Those Deadly Drug Resistant Diseases
By James Donahue
The spread of new powerful strains of drug resistant diseases like tuberculosis, gonorrhea, staph
infections and a host of other strange sounding bacterium like Acinetobacter baumannii, Pseudomonas aeruginosa and Klebsiella
pneumonia are sweeping the world and convicting their victims to certain death.
Medical people warned that this was going to happen. They said the careless use by doctors to use
antibiotics to cure just about any infection, the decision by soap companies to add antibiotics to our hand soap and the excessive
use of antibiotics on farm animals have helped create these new "monster" bacteria.
As hard as we have tried, mankind has learned the hard way that we cannot outsmart Mother Nature.
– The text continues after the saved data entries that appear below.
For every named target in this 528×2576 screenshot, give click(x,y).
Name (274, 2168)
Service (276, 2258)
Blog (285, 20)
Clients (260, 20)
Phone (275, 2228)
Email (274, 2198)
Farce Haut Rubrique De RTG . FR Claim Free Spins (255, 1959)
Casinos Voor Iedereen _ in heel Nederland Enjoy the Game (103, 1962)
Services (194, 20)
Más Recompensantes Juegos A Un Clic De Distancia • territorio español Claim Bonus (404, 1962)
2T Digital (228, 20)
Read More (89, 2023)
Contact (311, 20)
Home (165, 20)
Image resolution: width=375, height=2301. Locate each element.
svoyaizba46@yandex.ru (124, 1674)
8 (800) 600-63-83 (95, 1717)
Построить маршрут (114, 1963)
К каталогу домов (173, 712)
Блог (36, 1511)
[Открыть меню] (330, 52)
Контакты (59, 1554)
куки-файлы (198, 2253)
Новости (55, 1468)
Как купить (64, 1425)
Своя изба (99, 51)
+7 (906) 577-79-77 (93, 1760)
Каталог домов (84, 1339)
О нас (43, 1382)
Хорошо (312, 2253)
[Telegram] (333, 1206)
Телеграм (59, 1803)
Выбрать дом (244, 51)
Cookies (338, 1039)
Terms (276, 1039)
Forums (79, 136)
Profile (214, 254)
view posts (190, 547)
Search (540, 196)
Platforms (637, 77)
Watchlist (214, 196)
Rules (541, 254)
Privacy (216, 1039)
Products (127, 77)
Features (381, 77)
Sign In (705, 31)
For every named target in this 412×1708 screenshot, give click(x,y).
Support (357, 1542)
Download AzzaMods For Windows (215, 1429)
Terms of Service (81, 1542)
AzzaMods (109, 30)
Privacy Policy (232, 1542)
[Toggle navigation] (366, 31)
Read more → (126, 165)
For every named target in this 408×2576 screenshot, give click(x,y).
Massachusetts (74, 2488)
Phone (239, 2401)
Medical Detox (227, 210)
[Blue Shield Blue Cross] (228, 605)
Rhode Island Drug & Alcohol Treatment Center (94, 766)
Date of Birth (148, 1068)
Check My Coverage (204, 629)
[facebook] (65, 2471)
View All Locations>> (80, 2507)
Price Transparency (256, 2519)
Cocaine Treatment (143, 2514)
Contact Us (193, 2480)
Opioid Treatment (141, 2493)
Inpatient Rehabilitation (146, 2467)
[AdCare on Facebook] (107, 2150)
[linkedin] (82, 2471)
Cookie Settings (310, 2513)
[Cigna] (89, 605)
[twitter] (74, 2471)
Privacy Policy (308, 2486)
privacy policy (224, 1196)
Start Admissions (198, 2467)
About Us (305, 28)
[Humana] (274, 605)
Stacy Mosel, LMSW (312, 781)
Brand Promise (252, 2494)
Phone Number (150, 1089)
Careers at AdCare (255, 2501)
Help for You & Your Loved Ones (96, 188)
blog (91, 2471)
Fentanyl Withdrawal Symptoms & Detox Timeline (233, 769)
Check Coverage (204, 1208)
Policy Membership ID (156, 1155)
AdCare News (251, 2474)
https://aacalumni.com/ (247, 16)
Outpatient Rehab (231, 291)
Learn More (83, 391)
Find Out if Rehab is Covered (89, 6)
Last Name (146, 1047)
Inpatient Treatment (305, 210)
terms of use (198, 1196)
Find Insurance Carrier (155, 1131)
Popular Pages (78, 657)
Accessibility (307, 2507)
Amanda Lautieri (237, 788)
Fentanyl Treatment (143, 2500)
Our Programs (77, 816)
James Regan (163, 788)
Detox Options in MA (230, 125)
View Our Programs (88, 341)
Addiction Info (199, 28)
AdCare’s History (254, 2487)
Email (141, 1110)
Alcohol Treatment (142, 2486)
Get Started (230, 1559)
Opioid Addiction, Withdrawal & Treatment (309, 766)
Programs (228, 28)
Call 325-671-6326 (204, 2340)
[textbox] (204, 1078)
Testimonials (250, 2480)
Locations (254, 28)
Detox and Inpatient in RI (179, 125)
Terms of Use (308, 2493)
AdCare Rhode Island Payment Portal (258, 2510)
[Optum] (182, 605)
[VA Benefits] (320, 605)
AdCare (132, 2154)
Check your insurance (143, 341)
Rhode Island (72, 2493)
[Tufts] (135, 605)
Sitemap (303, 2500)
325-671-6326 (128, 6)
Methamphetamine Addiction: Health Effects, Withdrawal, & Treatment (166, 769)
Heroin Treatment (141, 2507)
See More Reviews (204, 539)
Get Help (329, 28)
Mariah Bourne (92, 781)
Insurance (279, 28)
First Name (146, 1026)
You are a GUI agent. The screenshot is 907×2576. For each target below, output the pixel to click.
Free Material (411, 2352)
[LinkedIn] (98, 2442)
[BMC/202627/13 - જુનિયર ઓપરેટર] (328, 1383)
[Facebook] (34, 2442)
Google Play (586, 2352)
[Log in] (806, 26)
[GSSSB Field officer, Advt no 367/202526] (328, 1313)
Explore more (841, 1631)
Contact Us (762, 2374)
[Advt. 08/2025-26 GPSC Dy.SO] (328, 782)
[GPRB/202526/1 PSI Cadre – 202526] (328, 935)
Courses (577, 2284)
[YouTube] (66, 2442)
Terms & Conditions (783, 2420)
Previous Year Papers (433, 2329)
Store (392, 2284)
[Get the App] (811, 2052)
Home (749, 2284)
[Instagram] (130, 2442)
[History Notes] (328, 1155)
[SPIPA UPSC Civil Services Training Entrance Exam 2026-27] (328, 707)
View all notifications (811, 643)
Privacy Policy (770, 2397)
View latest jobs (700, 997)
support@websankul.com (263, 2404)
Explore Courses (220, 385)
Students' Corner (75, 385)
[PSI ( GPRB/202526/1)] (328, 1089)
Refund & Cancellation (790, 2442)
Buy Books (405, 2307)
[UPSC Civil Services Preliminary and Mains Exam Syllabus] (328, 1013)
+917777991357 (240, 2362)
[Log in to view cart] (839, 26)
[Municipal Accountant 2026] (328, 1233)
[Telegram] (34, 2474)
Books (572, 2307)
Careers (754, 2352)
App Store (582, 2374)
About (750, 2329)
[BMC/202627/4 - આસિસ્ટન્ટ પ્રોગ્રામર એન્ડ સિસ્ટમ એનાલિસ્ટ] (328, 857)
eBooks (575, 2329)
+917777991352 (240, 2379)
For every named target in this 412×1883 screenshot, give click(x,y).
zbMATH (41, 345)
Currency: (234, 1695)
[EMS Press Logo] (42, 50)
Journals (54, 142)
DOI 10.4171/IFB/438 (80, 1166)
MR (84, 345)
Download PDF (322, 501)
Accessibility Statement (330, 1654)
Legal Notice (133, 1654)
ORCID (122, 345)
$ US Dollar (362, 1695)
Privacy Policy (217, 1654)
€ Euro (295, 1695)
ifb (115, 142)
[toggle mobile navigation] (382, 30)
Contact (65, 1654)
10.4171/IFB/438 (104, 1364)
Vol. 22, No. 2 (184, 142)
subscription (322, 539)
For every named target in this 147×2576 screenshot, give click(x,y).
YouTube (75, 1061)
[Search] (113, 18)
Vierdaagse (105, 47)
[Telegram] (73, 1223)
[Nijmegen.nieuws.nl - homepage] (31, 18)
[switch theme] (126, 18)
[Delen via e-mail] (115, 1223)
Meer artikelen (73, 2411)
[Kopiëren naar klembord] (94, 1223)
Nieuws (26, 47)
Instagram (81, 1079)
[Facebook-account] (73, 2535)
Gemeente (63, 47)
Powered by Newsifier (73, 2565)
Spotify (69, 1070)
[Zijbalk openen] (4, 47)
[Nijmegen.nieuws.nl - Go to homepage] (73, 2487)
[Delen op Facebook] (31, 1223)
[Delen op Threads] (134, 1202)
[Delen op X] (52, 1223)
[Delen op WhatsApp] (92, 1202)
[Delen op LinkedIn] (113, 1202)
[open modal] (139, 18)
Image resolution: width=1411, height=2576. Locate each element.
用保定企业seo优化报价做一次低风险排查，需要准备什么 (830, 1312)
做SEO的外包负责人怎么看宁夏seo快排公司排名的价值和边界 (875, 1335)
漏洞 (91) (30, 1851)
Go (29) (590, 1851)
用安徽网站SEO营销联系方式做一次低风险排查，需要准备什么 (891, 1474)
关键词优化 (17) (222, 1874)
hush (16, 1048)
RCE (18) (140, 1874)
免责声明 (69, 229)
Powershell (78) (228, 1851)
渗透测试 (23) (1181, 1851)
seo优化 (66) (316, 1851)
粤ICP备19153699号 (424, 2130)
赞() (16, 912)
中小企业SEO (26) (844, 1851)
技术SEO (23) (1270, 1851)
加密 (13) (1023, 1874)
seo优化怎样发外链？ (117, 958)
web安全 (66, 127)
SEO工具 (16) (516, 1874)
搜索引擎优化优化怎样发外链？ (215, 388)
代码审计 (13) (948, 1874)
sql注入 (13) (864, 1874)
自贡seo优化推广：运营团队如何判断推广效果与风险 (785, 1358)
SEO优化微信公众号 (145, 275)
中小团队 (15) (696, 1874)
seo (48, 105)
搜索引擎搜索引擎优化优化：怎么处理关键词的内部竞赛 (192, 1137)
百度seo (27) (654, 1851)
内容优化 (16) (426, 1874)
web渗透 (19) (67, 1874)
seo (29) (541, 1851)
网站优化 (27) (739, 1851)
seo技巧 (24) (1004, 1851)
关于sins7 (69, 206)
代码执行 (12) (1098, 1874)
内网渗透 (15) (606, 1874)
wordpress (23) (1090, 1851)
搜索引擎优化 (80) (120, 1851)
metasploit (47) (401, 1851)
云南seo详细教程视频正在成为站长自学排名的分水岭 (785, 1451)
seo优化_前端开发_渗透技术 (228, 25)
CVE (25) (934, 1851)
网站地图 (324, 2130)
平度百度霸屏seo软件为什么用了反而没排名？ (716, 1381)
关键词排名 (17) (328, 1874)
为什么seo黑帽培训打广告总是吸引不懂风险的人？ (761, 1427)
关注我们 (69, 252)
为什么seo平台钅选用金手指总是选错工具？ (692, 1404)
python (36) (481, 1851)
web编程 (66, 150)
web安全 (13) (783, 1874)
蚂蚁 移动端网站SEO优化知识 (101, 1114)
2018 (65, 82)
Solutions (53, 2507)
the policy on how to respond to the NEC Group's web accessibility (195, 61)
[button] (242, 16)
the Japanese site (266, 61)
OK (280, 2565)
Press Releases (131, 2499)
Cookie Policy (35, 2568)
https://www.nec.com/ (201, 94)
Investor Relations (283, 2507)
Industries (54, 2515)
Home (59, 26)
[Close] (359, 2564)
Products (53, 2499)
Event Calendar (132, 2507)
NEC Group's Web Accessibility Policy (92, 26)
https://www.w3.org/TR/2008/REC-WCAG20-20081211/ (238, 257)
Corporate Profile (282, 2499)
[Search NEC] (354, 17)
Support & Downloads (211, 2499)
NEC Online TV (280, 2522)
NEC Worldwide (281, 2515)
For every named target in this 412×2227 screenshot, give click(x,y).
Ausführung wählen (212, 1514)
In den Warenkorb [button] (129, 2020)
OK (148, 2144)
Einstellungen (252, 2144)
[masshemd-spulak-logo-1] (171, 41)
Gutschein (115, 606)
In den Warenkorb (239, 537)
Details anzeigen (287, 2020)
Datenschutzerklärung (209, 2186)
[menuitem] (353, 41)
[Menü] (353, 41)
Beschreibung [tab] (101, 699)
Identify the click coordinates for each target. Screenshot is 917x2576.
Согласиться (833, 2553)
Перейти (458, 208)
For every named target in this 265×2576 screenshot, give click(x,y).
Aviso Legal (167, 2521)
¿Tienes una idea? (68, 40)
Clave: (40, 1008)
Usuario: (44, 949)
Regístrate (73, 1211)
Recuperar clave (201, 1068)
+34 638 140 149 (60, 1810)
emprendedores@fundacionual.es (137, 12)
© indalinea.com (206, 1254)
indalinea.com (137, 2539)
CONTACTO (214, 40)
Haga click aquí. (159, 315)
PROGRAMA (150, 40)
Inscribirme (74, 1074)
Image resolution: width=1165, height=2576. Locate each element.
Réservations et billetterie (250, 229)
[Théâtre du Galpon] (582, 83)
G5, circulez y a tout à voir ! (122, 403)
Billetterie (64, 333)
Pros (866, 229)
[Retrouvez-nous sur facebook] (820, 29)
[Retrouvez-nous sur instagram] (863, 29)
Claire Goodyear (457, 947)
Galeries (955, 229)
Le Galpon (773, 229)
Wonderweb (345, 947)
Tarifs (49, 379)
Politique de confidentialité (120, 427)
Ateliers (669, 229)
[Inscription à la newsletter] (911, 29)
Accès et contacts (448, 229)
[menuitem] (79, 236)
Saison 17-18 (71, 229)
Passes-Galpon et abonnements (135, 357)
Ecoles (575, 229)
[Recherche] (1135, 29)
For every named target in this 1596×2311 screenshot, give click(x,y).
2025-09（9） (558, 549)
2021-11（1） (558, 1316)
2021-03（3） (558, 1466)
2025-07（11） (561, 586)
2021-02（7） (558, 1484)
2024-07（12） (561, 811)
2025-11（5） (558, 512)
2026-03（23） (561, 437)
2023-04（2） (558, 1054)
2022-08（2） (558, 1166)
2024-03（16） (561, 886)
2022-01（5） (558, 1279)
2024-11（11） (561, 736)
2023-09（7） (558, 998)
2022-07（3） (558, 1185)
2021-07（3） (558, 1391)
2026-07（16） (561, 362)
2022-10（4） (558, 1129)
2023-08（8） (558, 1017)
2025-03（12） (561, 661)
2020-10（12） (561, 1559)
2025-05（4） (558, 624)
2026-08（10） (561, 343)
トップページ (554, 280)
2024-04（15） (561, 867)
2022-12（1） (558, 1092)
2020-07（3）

When we treat infections with antibiotics, but don’t kill all of the bacteria in the wound, the strains that survive
the assault go on to produce stronger variations of bacteria that are harder to kill. As we repeated this constant behavior,
it was inevitable that eventually we would produce a strain of bacteria that cannot be killed by existing antibiotics.
Now with most of our meat coming from factory farms where the livestock is fed a daily ration of antibiotics
to keep them "healthy" before they are herded to the slaughterhouse, we are eating the meat laced with those antibiotics.
The excess drugs are passed off in farm waste that works its way into the soil and our water supply. Consequently we have
become "sitting ducks" now that the new strain of drug resistant bacteria are lurking in places where we would least expect.
A recent report in the New England Journal of Medicine said China is facing a "serious epidemic" of
multi-drug-resistant tuberculoses. This same form of the disease is now turning up all over the world, especially among low-income
minority groups. Multi-drug resistant means the combinations of the most powerful drugs once used successfully to treat tuberculoses
no longer work. It now takes months if not years of treatment using a wider variety of drugs and sometimes the surgical removal
of the infected portion of the lung to save the patient. Tuberculoses is highly contagious. An estimated 1.5 million people
die every year from this disease.
Since it was first discovered in Japan in 2008, the "superbug" strain of gonorrhea has begun to spread
throughout the world, the United Nations health agency reports. The World Health Organization says cases have since turned
up in Britain, Australia, France, Norway and Sweden. One WHO researcher recently told a medical team meeting in Geneva that
this new form of gonococcal infection "has developed resistance to virtually every class of antibiotics that exist." Gonorrhea
leads to pelvic inflammatory disease, ectopic pregnancy, stillbirths, blindness and infertility.
The other troublesome bugs on the loose these days are not as well known to people on the street,
but hospital and medical personnel are especially worried about them. That is because they tend to strike the people with
low immune systems . . . the very people who usually end up as hospital patients. And when these diseases strike, they can
Staphylococcus is the name given to a group of bacteria that can attack the body in a variety of ways.
The infections can sometimes be mild or they can be severe and even fatal. A type of "Staph" has been blamed for the peculiar
flesh eating disease that has been in the news this year.
The Acinetobacter baumannii bacteria can cause dangerous infections of the lungs, blood and brain.
It infects the urinary tract and wounds. It is highly contagious and is a common problem in hospitals.
Pseudomonas aeruginosa is a pathogen found in moist places that takes advantage of weakened immune
systems. Consequently it also is a common problem in hospitals and nursing homes. The symptoms are fever, fatigue, muscle
and joint pain, and skin, ear and eye infections. When it gets in the bone it causes swollen infected joints.
Klebsiella pneumonia is just what it sounds like, a severe form of pneumonia. When it strikes it comes
on rapidly, causes high fever, dizziness and chills. Patients cough up thick bloody sputum. If not treated the bacteria can
punch holes in the lining of the lungs and spread to the nose.
The latter three bugs belong to a category of bacteria classified as "gram-negative." They are especially
hard to fight because they are wrapped in a double membrane and harbor enzymes that attack many antibiotics. While some drugs
still work, the ones that treat gram-negative bacteria are fast losing their punch. The quest for new ones is on, but can
they be developed in time?
These are dangerous times, especially if we travel a lot, must be confined in rooms with large numbers
of people, or must seek hospital treatment. The best defense is to always wash our hands, wash and cook our food thoroughly,
and use bleach to clean off counter tops and objects handled by the general public. Maintain the immune system if at all possible.